A arterite de Takayasu pode ser classificada de acordo com os vasos acometidos, com base na Classificação de Tóquio:

  • I: Envolvimento apenas dos ramos do arco aórtico.
  • IIa: Acometimento da aorta ascendente, arco aórtico e seus ramos.
  • IIb: Afeta a aorta ascendente, arco aórtico e seus ramos, além da aorta descendente.
  • III: Envolve a aorta descendente torácica e abdominal, além de seus ramos.
  • IV: Acometimento da aorta abdominal e seus ramos.
  • V: Envolve toda a aorta e seus ramos.

Classificação de Lupi-Herrera

Essa classificação foi introduzida por Lupi-Herrera et al. em 1977 para descrever os diferentes padrões de envolvimento vascular na Arterite de Takayasu.

A doença é dividida em seis tipos, com base na distribuição das lesões vasculares:

Tipo I – Envolvimento do arco aórtico e seus ramos.

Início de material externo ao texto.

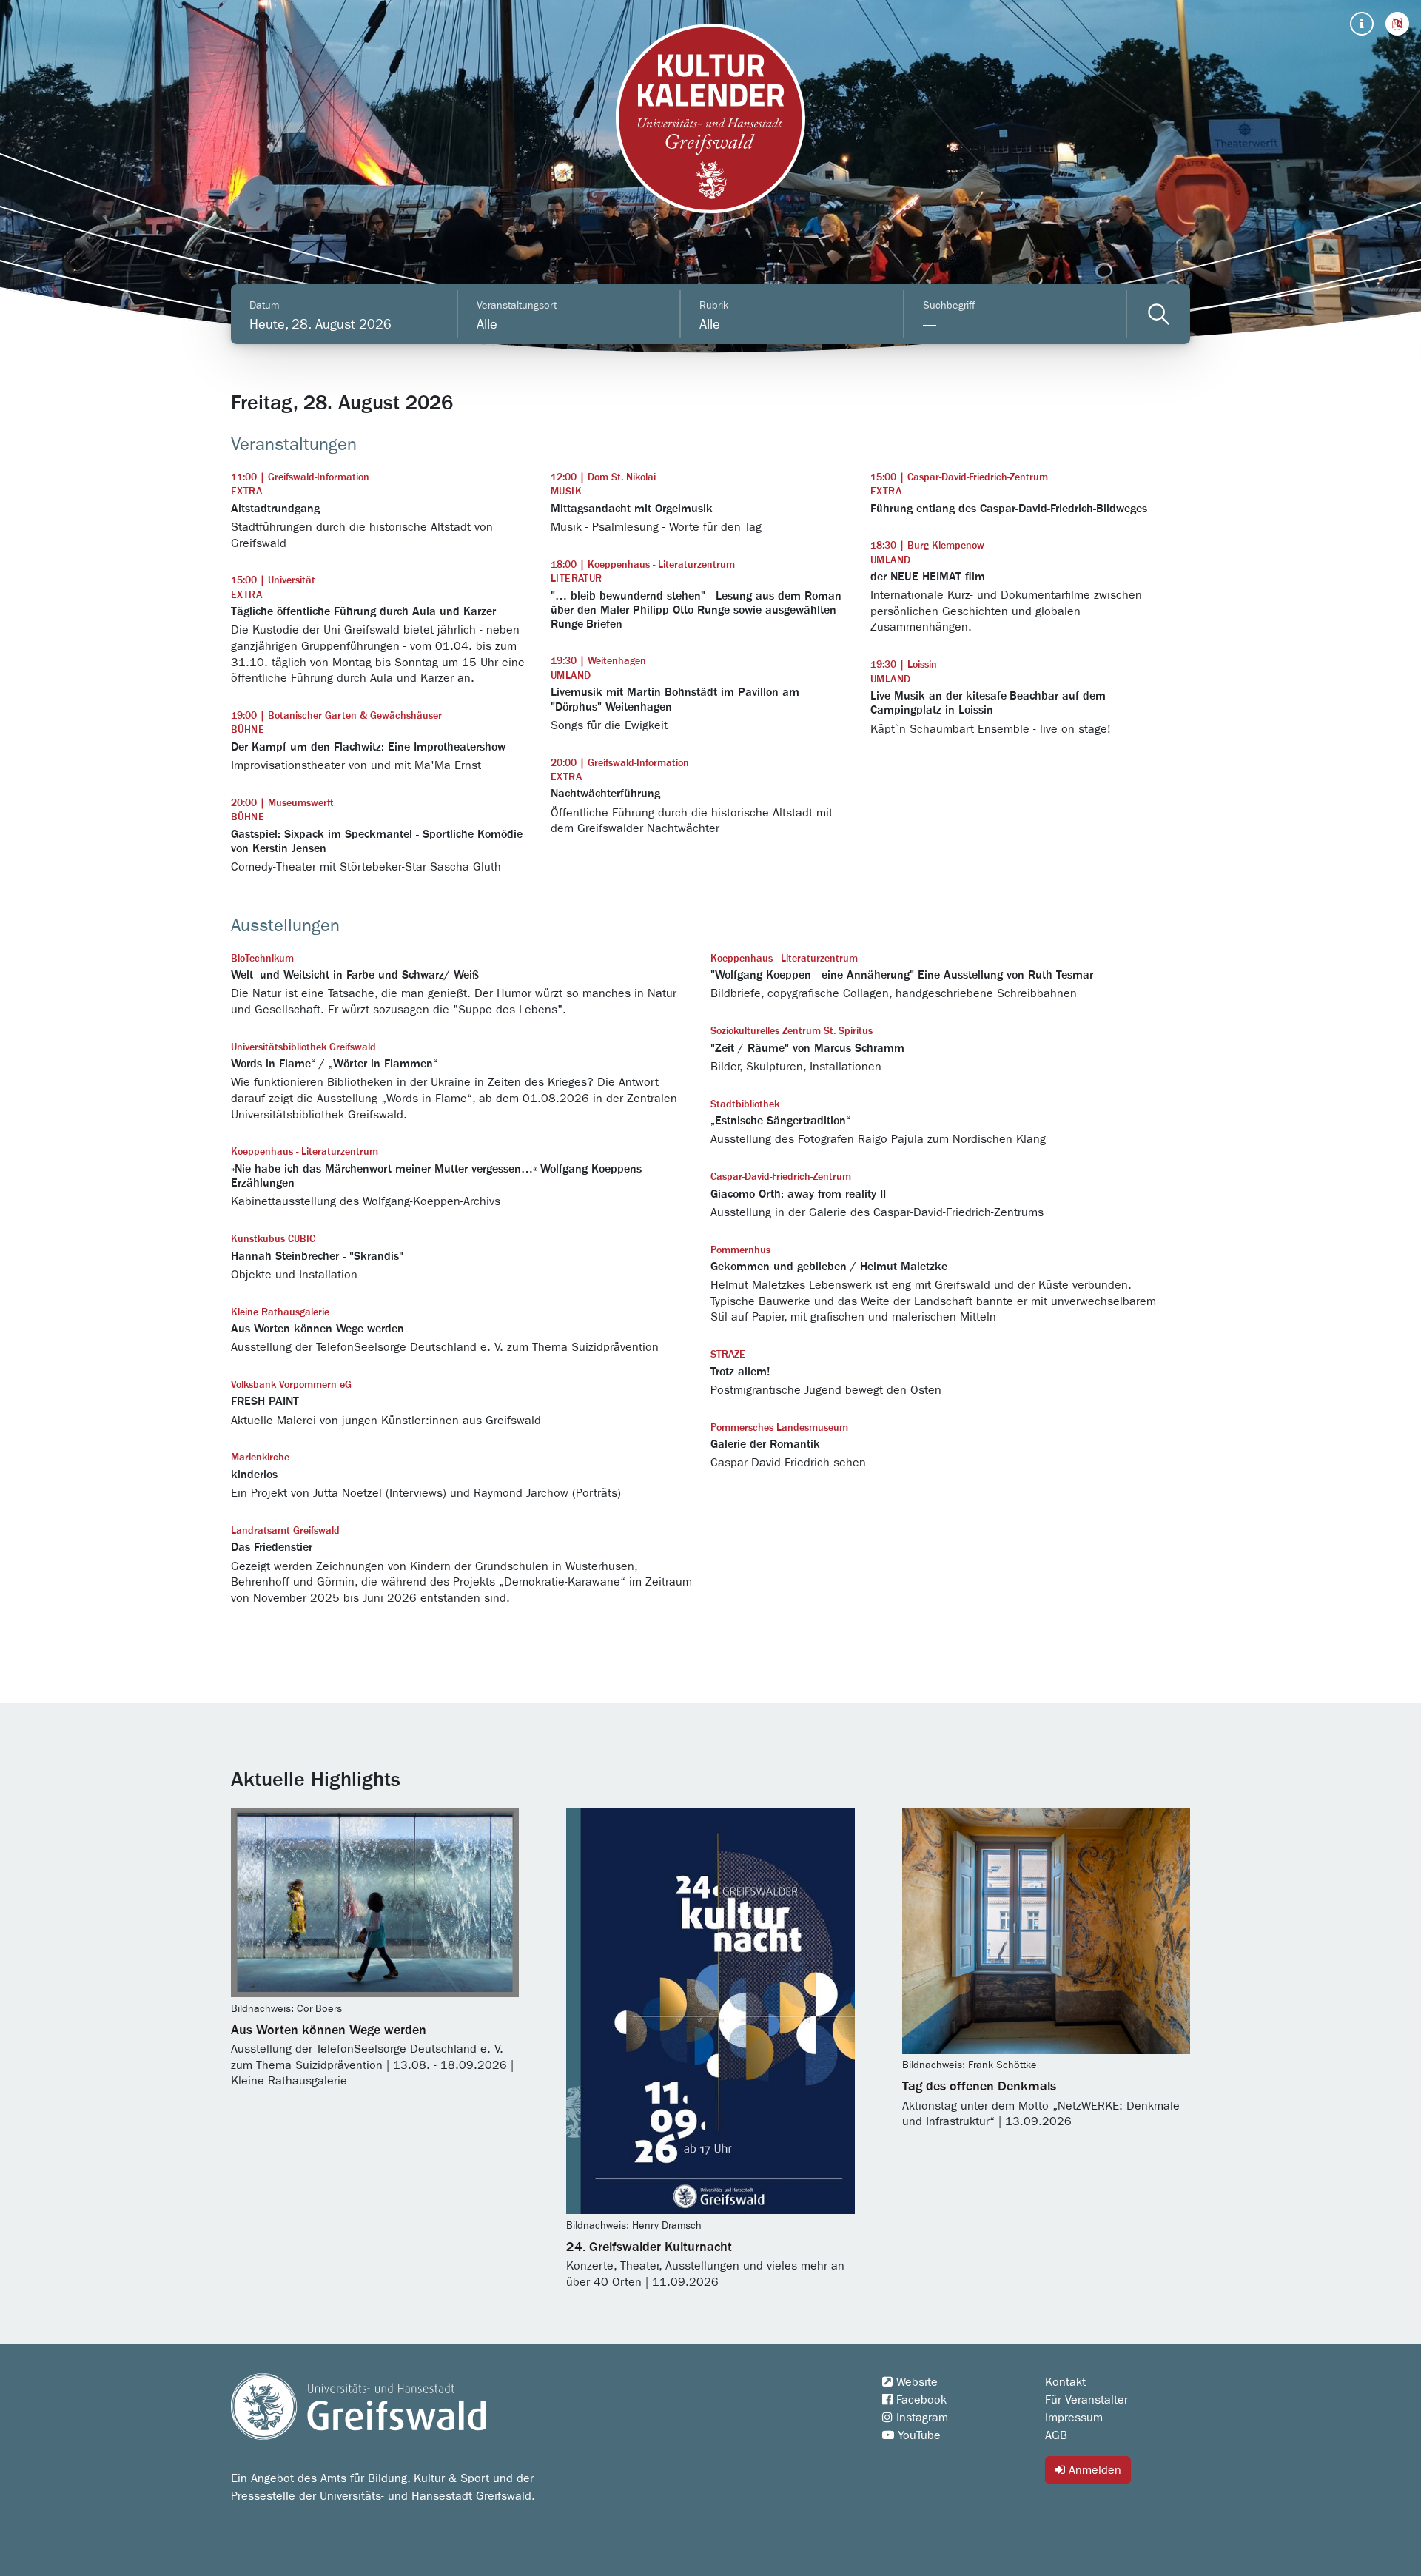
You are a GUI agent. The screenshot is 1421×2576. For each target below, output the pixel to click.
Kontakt (1065, 2382)
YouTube (917, 2435)
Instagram (920, 2418)
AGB (1056, 2435)
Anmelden (1093, 2470)
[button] (1397, 24)
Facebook (920, 2400)
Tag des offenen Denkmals (979, 2086)
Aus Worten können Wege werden (328, 2030)
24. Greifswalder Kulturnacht (649, 2247)
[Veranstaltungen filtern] (1158, 314)
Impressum (1074, 2418)
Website (915, 2382)
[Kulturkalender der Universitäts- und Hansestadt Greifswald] (710, 118)
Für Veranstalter (1086, 2400)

Tipo IIa – Envolvimento da aorta ascendente, arco aórtico e seus ramos.

Tipo IIb – Envolvimento da aorta ascendente, arco aórtico e seus ramos, além da aorta torácica descendente.

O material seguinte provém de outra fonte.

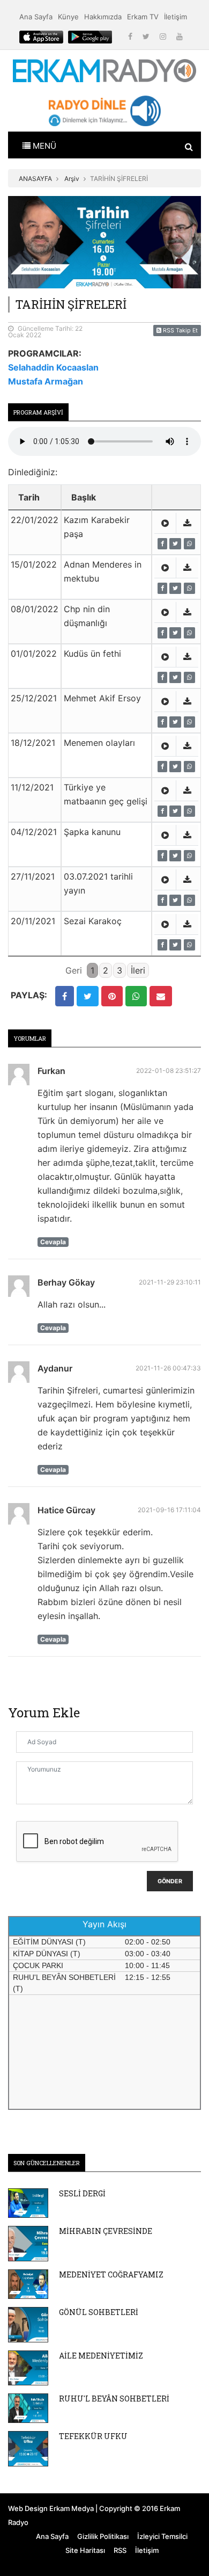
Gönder (170, 1881)
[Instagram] (164, 36)
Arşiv (71, 179)
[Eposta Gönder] (161, 996)
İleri (138, 970)
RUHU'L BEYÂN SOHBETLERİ (114, 2398)
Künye (68, 16)
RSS (120, 2550)
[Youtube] (179, 36)
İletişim (175, 16)
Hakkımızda (103, 16)
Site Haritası (85, 2550)
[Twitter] (147, 36)
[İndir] (187, 523)
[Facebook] (131, 36)
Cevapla (53, 1242)
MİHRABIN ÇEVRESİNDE (105, 2231)
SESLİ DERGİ (82, 2193)
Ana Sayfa (36, 16)
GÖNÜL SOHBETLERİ (98, 2312)
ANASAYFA (35, 179)
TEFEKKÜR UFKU (93, 2436)
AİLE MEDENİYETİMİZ (101, 2355)
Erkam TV (143, 16)
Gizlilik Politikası (103, 2536)
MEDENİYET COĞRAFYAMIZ (111, 2274)
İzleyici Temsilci (162, 2536)
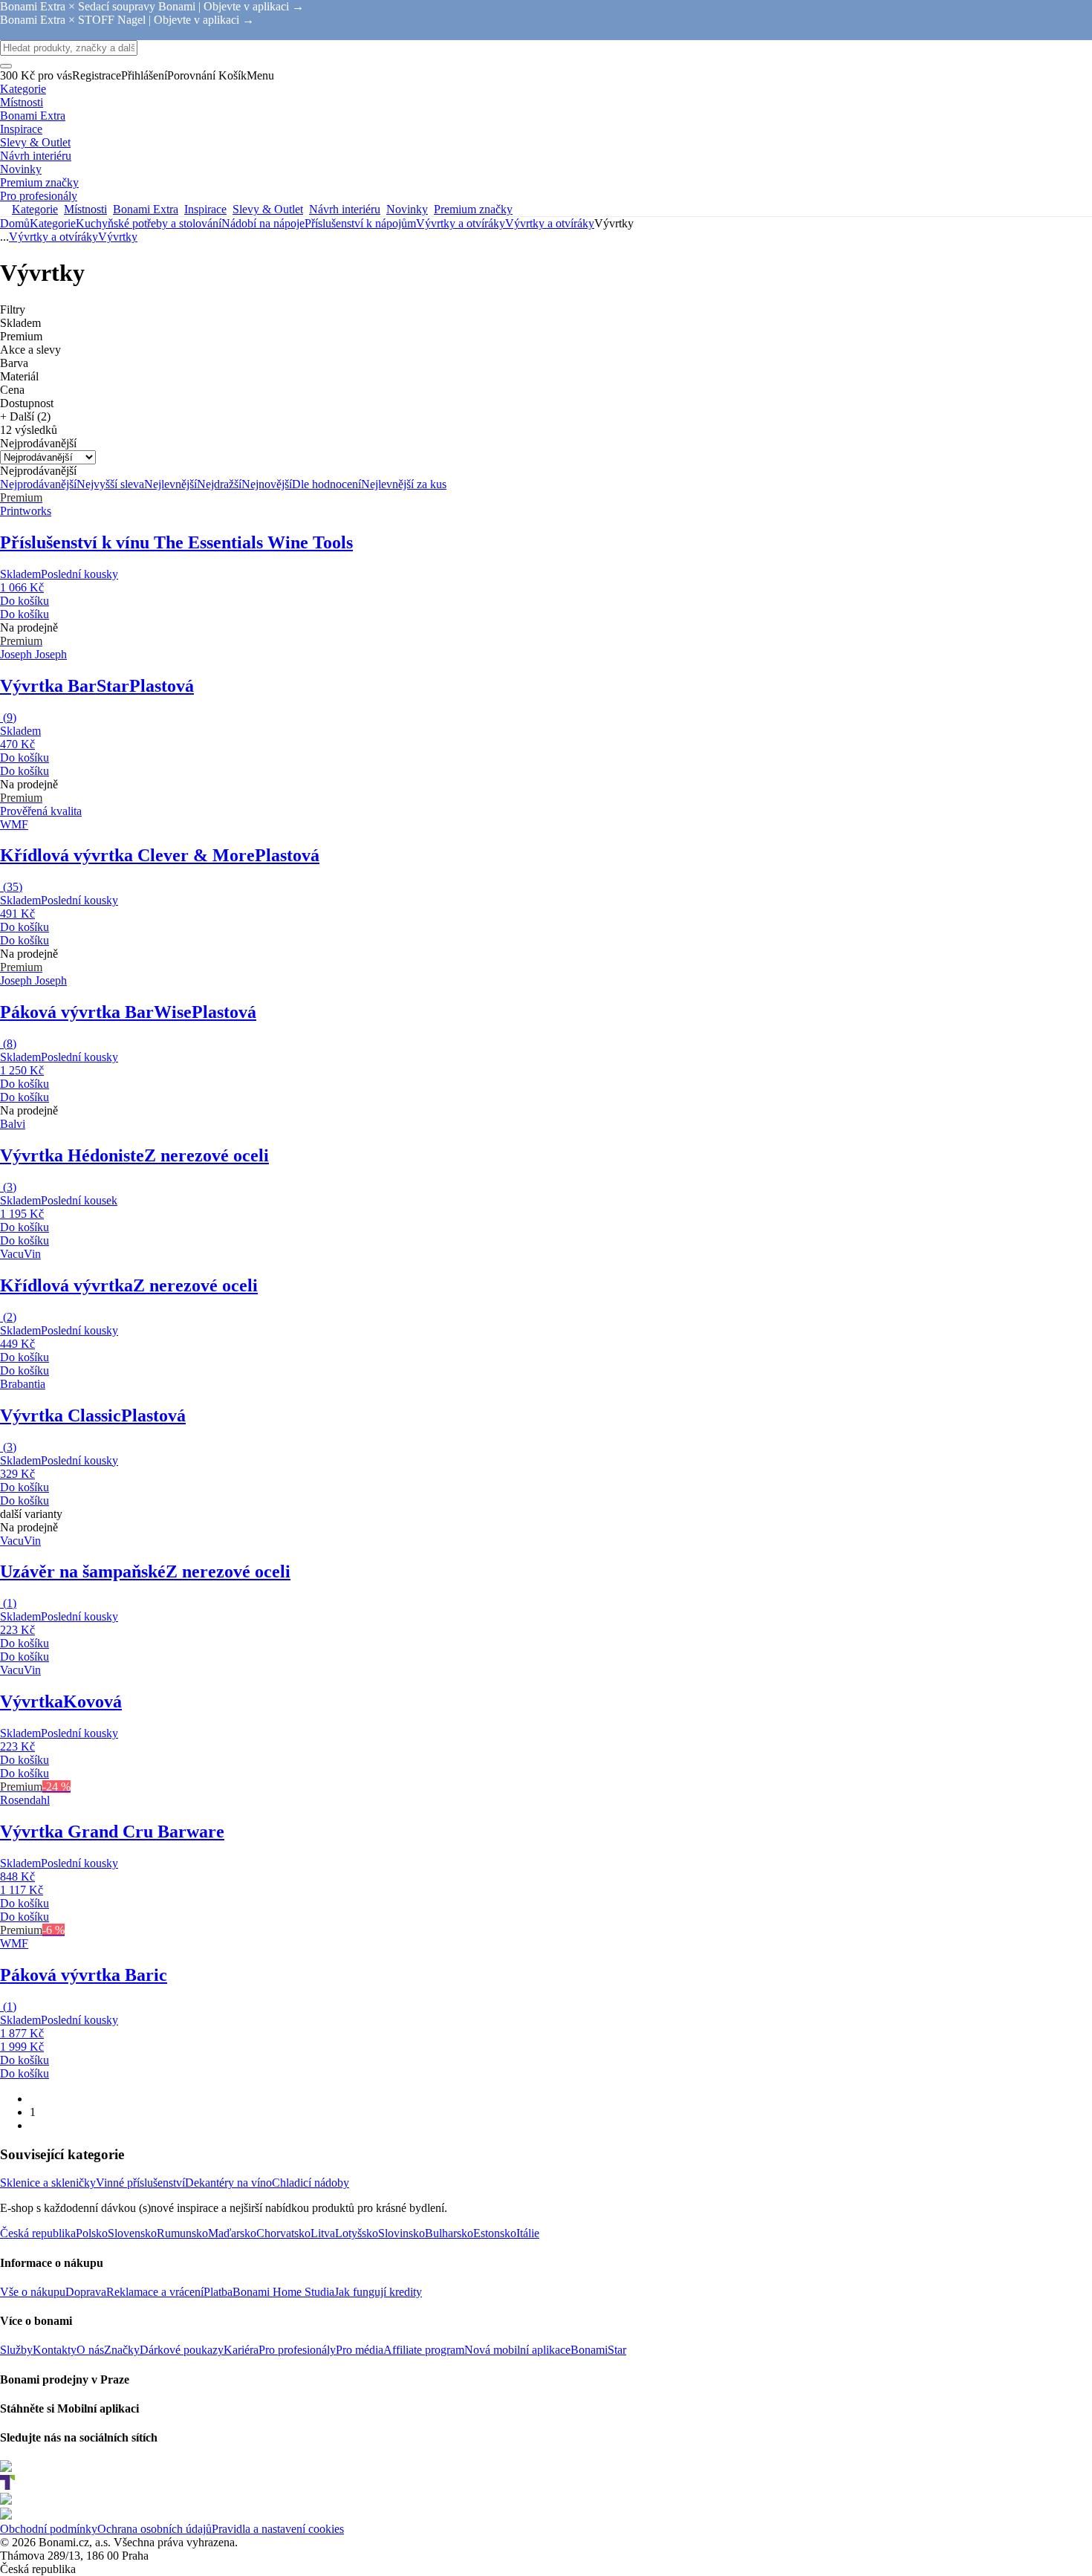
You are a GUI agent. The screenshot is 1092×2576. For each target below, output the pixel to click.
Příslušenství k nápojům (360, 223)
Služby (16, 2349)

Tipo III – Envolvimento da aorta torácica descendente, aorta abdominal e/ou artérias renais.

Tipo IV – Envolvimento da aorta abdominal e/ou artérias renais.

Tipo V – Envolvimento tanto do arco aórtico + seus ramos quanto da aorta toracoabdominal + seus ramos (ou seja, uma combinação do Tipo I e Tipo III ou IV).

Doença de Kawasaki

Vasculite infantil que pode levar a aneurismas coronarianos.
Diagnóstico: Febre prolongada, conjuntivite, eritema oral, exantema, edema de extremidades e linfonodomegalia cervical.
Tratamento: Ácido acetilsalicílico e imunoglobulina intravenosa na fase aguda. Corticoides podem ser considerados em casos refratários.

Poliarterite Nodosa (PAN)

Vasculite necrosante que afeta artérias de médio e pequeno calibre, sem envolvimento pulmonar.
Diagnóstico: ANCA negativo, presença de microaneurismas em artérias mesentéricas e renais.
Tratamento: Prednisona e, em casos graves, ciclofosfamida. Se associada à hepatite B, considera-se antivirais.

Doença de Behçet

Vasculite multissistêmica que pode afetar vasos de diferentes calibres, com manifestações como úlcerações orais e genitais, além de uveíte.
Complicações: Aneurismas de artéria pulmonar (principal causa de óbito), tromboses venosas e arteriais.
Tratamento: Colchicina e imunossupressores. Casos graves podem necessitar de agentes biológicos (ex: infliximabe, adalimumabe).